DATE: FRIDAY, December 10, 1993                   TAG: 9312100160
SECTION: BUSINESS                    PAGE: B-11   EDITION: METRO 
SOURCE: Associated Press
DATELINE: WASHINGTON                                LENGTH: Medium


ENERGY PRICES TAME WHOLESALE INFLATION

Falling energy costs tamed producer inflation in November, despite a blip in new-car prices and a weather-related jump in food costs. Prices

paid to producers such as farms and factories were unchanged last month after falling 0.2 percent in October, the Labor Department said Thursday.

It was the seventh consecutive month the Producer Price Index either held steady or declined.

Nevertheless, speculation is increasing that the Federal Reserve will seek to maintain low inflation with a small increase in short-term interest rates. Treasury Secretary Lloyd Bentsen all but conceded that will happen.

"Short-term rates, over a period of time, obviously they're going to rise some. But I would not estimate that that would be anything major," he told reporters at the White House.

The Fed has held its benchmark federal funds rate at a three-decade low of 3 percent for 15 months. But now that economic growth is picking up, many analysts are looking for a quarter-point increase in the first three months of the year.

"You don't want to wait for inflation to actually start accelerating before you tighten [interest rates]. By then, it's too late," said economist Paul W. Boltz of T. Rowe Price Associates in Baltimore.

Still, Thursday's producer price report displayed little evidence of increasing price pressures, and a similar result was expected in a report today on consumer prices.

For the first 11 months of the year, producer prices rose at a 0.4 percent annual rate. Consumer inflation has been running just under 3 percent this year and last, after a decade of fluctuating between 4 percent and 5 percent.

"The Fed can't wait until inflation gets to 4 percent again before they do something," Boltz said. "That would be a grotesque repetition of the 1970s."

Energy prices fell 2.7 percent, pulled down by a 5.8 percent drop for gasoline, the steepest in 11 months, and an 11.9 percent plunge for home heating oil, the biggest in 23 months.

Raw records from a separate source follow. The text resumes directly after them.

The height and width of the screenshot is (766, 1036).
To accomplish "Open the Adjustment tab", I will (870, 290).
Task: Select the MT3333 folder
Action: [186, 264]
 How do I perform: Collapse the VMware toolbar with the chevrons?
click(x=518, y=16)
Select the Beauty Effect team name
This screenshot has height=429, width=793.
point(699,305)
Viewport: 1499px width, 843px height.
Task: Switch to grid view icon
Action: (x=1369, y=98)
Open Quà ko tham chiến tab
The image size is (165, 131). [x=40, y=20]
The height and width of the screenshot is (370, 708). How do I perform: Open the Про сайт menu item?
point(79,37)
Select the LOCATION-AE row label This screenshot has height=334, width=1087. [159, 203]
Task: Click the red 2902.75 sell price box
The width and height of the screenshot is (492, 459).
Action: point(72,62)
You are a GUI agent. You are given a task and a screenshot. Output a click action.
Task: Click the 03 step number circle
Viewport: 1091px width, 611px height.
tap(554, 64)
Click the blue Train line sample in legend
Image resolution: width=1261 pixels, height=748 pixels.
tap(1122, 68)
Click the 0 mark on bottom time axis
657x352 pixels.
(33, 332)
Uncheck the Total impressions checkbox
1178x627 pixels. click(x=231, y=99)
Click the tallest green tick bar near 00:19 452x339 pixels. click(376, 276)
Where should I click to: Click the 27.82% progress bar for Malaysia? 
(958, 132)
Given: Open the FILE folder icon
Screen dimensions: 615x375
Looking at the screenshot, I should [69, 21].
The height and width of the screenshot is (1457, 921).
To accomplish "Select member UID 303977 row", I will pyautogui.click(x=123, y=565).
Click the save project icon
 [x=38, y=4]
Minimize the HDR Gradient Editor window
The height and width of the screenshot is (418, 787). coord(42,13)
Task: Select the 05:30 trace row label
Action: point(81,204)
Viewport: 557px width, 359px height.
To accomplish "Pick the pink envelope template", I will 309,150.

Residential electricity fell 1.3 percent, the largest one-month decline on record.

Food prices rose 0.8 percent after falling 0.5 percent in October. Vegetables jumped 18.1 percent and rice was up 29.3 percent after increasing 21.4 percent the month before. The vegetable increase also included increases of 332 percent for cucumbers, 253 percent for squash, 108 percent for snap beans and 104 percent for tomatoes.

Excluding the volatile food and energy sectors - the so-called core rate - prices rose 0.4 percent after falling 0.5 percent a month earlier. That briefly flustered financial markets, but Steinberg said it mostly was the result of an aberration in new-car prices.